The RE1 can intercept the action of the SV40 enhancer and reduce transcriptional activity in fibroblasts and TG; CTCF can relieve repression exerted by RE1C in fibroblasts. (A) The RE1 is inserted between the SV40 enhancer and promoter in pGL3c. (B) Data shown are an average from at least two independent experiments performed in no less than triplicate. Two-way ANOVA indicates that the repressive effect of the RE1 is significant ∗∗P ⩽ 0.01, ∗∗∗P ⩽ 0.001.

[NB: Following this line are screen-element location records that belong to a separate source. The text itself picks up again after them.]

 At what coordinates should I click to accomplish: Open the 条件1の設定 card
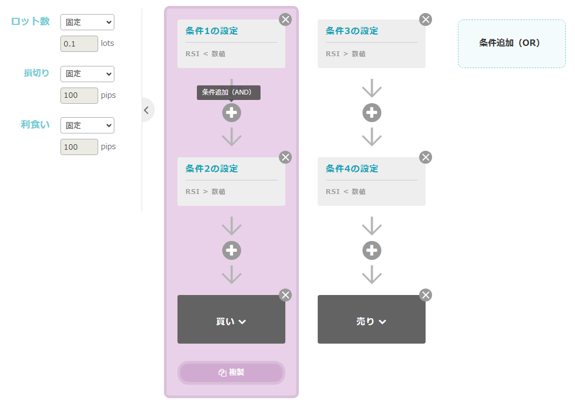pos(231,43)
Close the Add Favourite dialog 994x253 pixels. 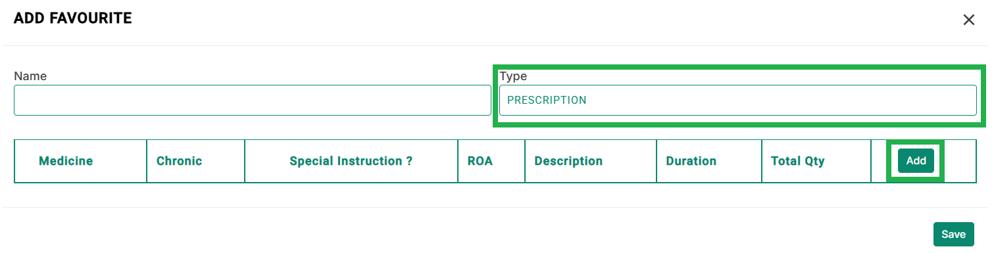968,20
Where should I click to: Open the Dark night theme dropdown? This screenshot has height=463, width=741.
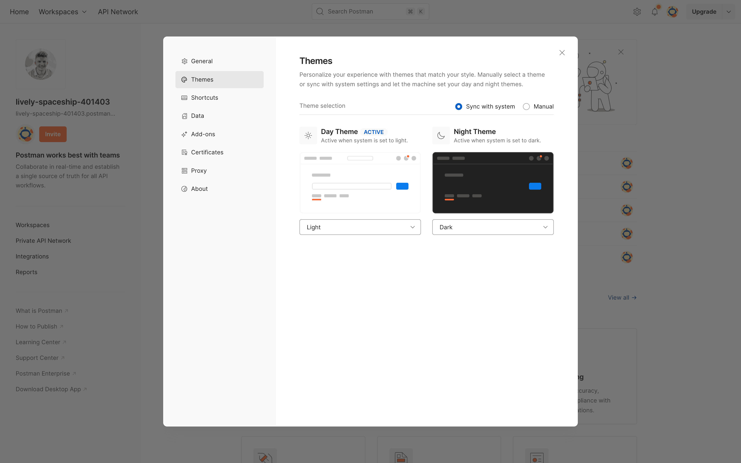(492, 227)
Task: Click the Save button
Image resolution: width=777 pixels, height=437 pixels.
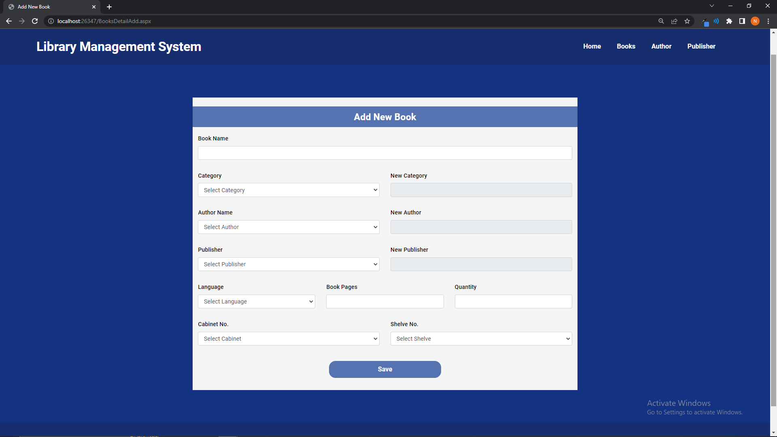Action: [x=385, y=369]
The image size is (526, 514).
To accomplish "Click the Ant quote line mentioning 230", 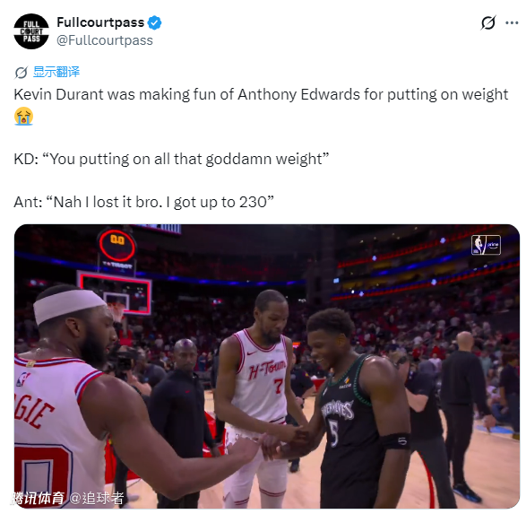I will [143, 202].
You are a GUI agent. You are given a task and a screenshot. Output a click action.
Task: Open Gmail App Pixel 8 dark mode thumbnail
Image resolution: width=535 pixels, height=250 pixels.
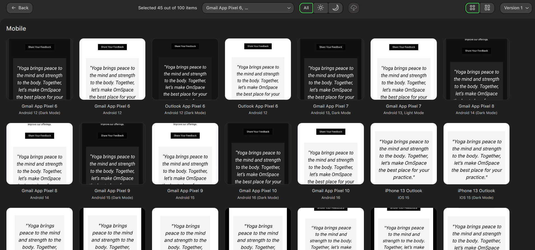[x=476, y=69]
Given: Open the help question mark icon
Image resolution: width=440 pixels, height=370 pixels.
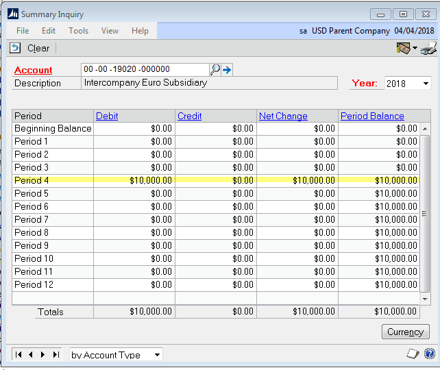Looking at the screenshot, I should 430,354.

CTCF has been implicated as a major determinant controlling HSV-1 latency. A chromatin insulator-like element in the HSV-1 LAT intron, CTCF repeat long 2 (CTRL2), has homology to the RE1 and contains nine copies of the CTCCC CTCF consensus. CTRL2 has been shown to bind CTCF and demonstrated enhancer blocking activity in vitro [13], therefore it appears repeat sequences that can bind to CTCF may form a secondary structure which confers enhancer blocking activity. In Kaposi’s sarcoma herpes virus, CTCF binding regions prevent activation of nearby lytic genes [22]. This function is essential as it regulates spatial separation of permissive and non-permissive domains preventing inappropriate gene expression during latency and it may promote the co-ordinated cascade of gene expression during reactivation. Therefore, the RE1 in addition to many CTCF binding regions in HSV-1 may be important to prevent inappropriate activation of viral genes during latency and reactivation [13]. Although in transient transfections the DNA may or may not be complexed with histones 48 hours after transfection, in vivo the HSV-1 genome would be complexed with histones. The RE1 region has previously been identified as binding to nucleosome restructuring proteins, e.g. beta globin protein 1 (BGP-1) [23], therefore this region may be involved in remodelling nucleosomal structure, the co-ordination of which is crucial for the establishment of latency and reactivation of HSV-1 [20].

Taken together our data suggest this locus is involved in cell specific expression, and that the RE1 is key in the regulation of gene expression. Furthermore, the RE1 can act as an enhancer blocker, therefore it appears the locus may have different functions during the HSV-1 lifecycle. The data illustrates mechanisms by which tandem repeats can synergistically interact with their surrounding sequences to modulate enhancer function in a cell specific manner. An activity for CTCF at the UI and URI domains expands the repertoire of this transcription factor as a regulator of HSV-1 latency [21]. These data suggest the URI domain is a stimulus inducible, cell specific regulatory domain that could play a role in the regulation of the HSV-1 lifecycle. Indeed, we will pursue interactions between this locus and other transcription factors thought to be important in latency and reactivation of HSV-1.